|  | List of years in literature | (table) |

= 1640 in literature =

This article contains information about the literary events and publications of 1640.

==Events==
- January 21 – Salmacida Spolia, a masque written by Sir William Davenant and designed by Inigo Jones, is performed at Whitehall Palace. It is the final royal masque of the Caroline era.
- March 17 (St. Patrick's Day) – Henry Burnell's play Landgartha is first performed, at the Werburgh Street Theatre in Dublin. It is one of the earliest plays from a native Irish playwright.
- c. April 16 – James Shirley returns to England from Ireland.
- May 4 – Theatre manager William Beeston is sent to the Marshalsea Prison for staging a play (possibly Richard Brome's The Court Beggar or his The Queen and Concubine) which offends the Stuart regime.
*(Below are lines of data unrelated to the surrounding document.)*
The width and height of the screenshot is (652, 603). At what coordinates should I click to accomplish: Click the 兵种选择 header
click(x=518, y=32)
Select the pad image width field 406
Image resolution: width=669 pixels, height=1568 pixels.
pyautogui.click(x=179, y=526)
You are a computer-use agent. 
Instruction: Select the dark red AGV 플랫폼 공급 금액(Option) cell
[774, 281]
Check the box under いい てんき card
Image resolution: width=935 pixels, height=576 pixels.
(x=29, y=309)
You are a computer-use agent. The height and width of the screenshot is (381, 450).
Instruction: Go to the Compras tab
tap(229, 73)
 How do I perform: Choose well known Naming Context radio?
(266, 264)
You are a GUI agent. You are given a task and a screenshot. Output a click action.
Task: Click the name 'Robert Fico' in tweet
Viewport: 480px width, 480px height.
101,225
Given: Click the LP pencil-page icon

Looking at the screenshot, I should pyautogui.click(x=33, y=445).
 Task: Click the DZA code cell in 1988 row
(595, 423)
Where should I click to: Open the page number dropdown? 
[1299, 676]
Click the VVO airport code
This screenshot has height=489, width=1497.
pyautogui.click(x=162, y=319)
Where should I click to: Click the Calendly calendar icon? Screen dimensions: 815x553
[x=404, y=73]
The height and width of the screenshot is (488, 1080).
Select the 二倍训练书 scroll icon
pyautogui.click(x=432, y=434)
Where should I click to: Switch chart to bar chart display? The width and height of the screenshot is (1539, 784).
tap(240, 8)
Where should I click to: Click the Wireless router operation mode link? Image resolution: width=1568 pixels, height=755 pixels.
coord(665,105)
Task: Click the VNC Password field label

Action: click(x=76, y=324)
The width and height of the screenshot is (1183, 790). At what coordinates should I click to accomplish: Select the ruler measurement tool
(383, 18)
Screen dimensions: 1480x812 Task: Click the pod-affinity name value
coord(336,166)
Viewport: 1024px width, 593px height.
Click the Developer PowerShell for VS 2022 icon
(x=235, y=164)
This constitutes the only repression of the theatre to occur during the reign of King Charles I.
- May 28 – Pedro Calderón de la Barca joins the Catalan campaign led by the Duke of Olivares.
- English Cavalier poet Richard Lovelace, serving in the Bishops' Wars in Scotland, writes "To Lucasta, Going to the Warres" (published 1649) and the unperformed tragedy The Soldier (lost).

==New books==
- The Bay Psalm Book, the first book printed in North America
- Uriel da Costa – Exemplar Humanae Vitae
- Diego de Saavedra Fajardo – Idea de un príncipe político cristiano (literally, "The Idea of a Christian Political Prince;" in English, The Royal Politician)
- Thomas Fuller – Joseph's Partly [sic]coloured Coat
- James Howell – Dodona's Grove
- Cornelius Jansen – Augustinus
- Thomas Stephens – Arte da lingoa Canarim, a grammar of the Konkani language
- John Wilkins – A Discourse Concerning a New Planet
- Francisco de Rioja – Aristarco o censura de la proclamación católica de los catalanes
- Baltasar Gracián – El político Don Fernando el Católico
- Juan Eusebio Nieremberg – De la diferencia entre lo temporal y lo eterno. Crisol de desengaño

==New drama==
- Henry Burnell – Landgartha
- Pierre Corneille – Horace
- William Davenant – Salmacida Spolia
- John Fletcher & James Shirley – The Night Walker (published)
- Henry Glapthorne – The Hollander, Wit in a Constable, and The Ladies' Privilege (published)
- John Gough – The Strange Discovery
- William Habington – The Queen of Arragon
- Samuel Harding – Sicily and Naples
- Jean Mairet – L’Illustre corsaire
- Nathaniel Richards – Messalina (published)
- Joseph Rutter- The Cid, Part 2 (published)
- George Sandys – Christ's Passion (English translation of Hugo Grotius's Christus Patiens)
- Lewis Sharpe – The Noble Stranger published
- James Shirley – The Imposture performed; a single-volume collection of eight plays published; The Arcadia, The Humorous Courtier, and Saint Patrick for Ireland published; The Coronation published but misattributed to John Fletcher
- Francisco de Rojas Zorrilla – Los bandos de Verona
- Pedro Calderón de la Barca – Psiquis y Cupido
- Valentín de Céspedes – Las glorias del mejor siglo
- Lope de Vega – Parte XXIV de comedias
- Entremeses nuevos
- Fray Alonso Remón – Las tres mujeres en una
- Francisco de Rojas Zorrilla
  - Donde hay agravios no hay celos
  - No hay amigo para amigo
  - Progne y Filomena

==Poetry==
- Thomas Carew – Poems
- Robert Sempill the younger – The Life and Death of Habbie Simpson, Piper of Kilbarchan
- John Tatham – Fancy's Theatre
- Romances varios de diversos autores

==Births==
- April 2 – Marianna Alcoforado, Portuguese nun and purported letter-writer (died 1723)
- June 5 – Pu Songling (蒲松龄), Chinese writer (died 1715)
- August 8 – Amalia Catharina, German poet (died 1697)
- September 6 – Heinrich Brewer, German historian (died c. 1713)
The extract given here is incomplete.